• **EXTRACTED TEXT**
4

I deploy a Drupal web site using git (well, OK, the developers deploy it; I try to keep them out of trouble), and for that reason the site has a directory .git and a file .gitignore in the document root.

Currently the permissions on the files are sufficient to cause nginx to return a 403 Forbidden error if these files are accessed in the web browser.

However, I would like nginx to completely deny the existence of this file and directory, and return 404 if someone tries to access them in the browser.

But wait, there's more!

What I really want to happen is for the browser to receive the 404 error page generated by Drupal. In Drupal's admin/settings/error-reporting page, I see that 404 errors are being sent to http://www.example.com/404error, a Drupal node with one of the Internet's more interesting 404 pages.

My nginx configuration already contains a @drupal block which passes a request to Drupal. So I want to pass the request to Drupal, but I don't want Drupal to try to serve the existing static file either, but to simply serve the 404 page.

• **SET TASKS**
1. Translate this sentence from the Drupal deployment post into Spanish: "Currently the permissions on the files are sufficient to cause nginx to return a 403 Forbidden error if these files are accessed in the web browser."
2. Reproduce the Drupal deployment post between "I deploy a Drupal" and "interesting 404 pages.", inclusive, renaming every "nginx" to "lighttpd".
3. According to the Drupal deployment post, to which address are Drupal's 404 errors being sent?

• **DATASET ENTRIES**

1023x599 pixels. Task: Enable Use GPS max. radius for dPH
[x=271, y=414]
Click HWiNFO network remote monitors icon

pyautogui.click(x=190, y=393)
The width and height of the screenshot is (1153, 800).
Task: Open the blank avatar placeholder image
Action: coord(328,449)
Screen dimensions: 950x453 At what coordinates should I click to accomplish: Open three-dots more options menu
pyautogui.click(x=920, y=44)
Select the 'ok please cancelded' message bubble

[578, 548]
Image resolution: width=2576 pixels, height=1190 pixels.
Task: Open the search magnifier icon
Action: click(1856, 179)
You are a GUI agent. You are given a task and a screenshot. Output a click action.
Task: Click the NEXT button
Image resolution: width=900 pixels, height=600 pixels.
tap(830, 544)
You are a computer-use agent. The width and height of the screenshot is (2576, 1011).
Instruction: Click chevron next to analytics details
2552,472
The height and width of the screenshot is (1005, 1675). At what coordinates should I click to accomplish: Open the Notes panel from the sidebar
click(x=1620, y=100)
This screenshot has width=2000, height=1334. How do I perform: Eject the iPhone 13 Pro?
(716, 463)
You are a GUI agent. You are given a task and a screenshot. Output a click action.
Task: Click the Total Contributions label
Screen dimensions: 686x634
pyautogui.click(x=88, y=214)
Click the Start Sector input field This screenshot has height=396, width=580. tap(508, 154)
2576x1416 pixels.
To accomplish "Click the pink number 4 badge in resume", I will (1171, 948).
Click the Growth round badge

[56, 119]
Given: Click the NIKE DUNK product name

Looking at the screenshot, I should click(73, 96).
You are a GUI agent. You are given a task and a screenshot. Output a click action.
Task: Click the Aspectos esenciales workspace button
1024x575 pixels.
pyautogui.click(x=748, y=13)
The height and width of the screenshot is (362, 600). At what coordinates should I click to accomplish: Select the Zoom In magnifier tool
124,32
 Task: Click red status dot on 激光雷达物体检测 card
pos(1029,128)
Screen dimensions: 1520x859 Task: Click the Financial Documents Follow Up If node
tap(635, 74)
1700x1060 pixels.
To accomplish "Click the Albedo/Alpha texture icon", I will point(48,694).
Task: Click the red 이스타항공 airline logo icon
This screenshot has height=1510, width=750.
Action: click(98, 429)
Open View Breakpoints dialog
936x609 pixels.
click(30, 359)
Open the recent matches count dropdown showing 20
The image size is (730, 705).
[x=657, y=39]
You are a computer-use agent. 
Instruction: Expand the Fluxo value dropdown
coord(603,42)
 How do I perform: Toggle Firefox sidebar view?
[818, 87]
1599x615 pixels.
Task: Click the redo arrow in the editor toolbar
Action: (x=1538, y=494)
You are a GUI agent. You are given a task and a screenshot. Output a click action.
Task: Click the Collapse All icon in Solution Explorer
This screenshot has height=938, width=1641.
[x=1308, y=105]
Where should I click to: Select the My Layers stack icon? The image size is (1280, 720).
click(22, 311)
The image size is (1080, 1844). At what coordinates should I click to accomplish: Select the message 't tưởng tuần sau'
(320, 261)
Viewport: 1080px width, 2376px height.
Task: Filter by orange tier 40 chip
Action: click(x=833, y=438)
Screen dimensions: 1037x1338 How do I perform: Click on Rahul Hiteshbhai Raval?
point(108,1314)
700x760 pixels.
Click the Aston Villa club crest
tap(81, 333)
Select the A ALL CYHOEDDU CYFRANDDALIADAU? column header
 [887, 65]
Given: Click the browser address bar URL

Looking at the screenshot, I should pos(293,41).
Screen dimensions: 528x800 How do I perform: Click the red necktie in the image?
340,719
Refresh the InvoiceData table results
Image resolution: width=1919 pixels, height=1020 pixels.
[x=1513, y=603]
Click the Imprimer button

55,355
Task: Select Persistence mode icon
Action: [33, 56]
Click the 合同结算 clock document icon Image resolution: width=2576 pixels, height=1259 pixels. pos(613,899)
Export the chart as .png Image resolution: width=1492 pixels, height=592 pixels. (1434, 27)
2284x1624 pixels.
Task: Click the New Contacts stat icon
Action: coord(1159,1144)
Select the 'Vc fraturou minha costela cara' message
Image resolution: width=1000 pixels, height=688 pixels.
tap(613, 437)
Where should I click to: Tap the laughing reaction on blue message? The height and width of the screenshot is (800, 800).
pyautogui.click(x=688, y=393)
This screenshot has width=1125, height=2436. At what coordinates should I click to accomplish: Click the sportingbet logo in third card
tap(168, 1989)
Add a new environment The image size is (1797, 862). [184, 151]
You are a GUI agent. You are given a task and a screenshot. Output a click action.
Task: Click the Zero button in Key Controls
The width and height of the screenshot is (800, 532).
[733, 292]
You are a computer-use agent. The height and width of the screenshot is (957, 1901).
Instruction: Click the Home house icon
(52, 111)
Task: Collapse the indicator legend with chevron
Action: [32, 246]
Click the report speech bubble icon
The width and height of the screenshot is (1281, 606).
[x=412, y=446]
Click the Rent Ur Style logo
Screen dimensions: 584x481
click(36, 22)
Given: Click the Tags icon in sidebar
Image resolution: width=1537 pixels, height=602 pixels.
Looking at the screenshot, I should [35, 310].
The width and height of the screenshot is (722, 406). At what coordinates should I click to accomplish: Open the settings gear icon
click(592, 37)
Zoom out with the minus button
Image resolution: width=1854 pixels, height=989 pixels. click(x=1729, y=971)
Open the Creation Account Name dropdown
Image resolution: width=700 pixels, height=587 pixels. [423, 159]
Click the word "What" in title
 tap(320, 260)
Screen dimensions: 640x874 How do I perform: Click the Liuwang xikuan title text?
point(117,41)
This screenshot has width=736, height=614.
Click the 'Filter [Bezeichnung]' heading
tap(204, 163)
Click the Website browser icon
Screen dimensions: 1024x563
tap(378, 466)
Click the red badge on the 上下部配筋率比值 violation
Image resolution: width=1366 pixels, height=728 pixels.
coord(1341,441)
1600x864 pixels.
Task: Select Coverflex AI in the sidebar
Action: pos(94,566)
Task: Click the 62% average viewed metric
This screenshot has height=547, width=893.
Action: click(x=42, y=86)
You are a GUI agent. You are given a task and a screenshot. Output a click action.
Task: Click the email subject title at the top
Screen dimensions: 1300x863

• **ANSWERS**
1. Actualmente, los permisos de los archivos bastan para que nginx devuelva un error 403 Forbidden si se accede a estos archivos desde el navegador web.

2.
I deploy a Drupal web site using git (well, OK, the developers deploy it; I try to keep them out of trouble), and for that reason the site has a directory .git and a file .gitignore in the document root.

Currently the permissions on the files are sufficient to cause lighttpd to return a 403 Forbidden error if these files are accessed in the web browser.

However, I would like lighttpd to completely deny the existence of this file and directory, and return 404 if someone tries to access them in the browser.

But wait, there's more!

What I really want to happen is for the browser to receive the 404 error page generated by Drupal. In Drupal's admin/settings/error-reporting page, I see that 404 errors are being sent to http://www.example.com/404error, a Drupal node with one of the Internet's more interesting 404 pages.

3. http://www.example.com/404error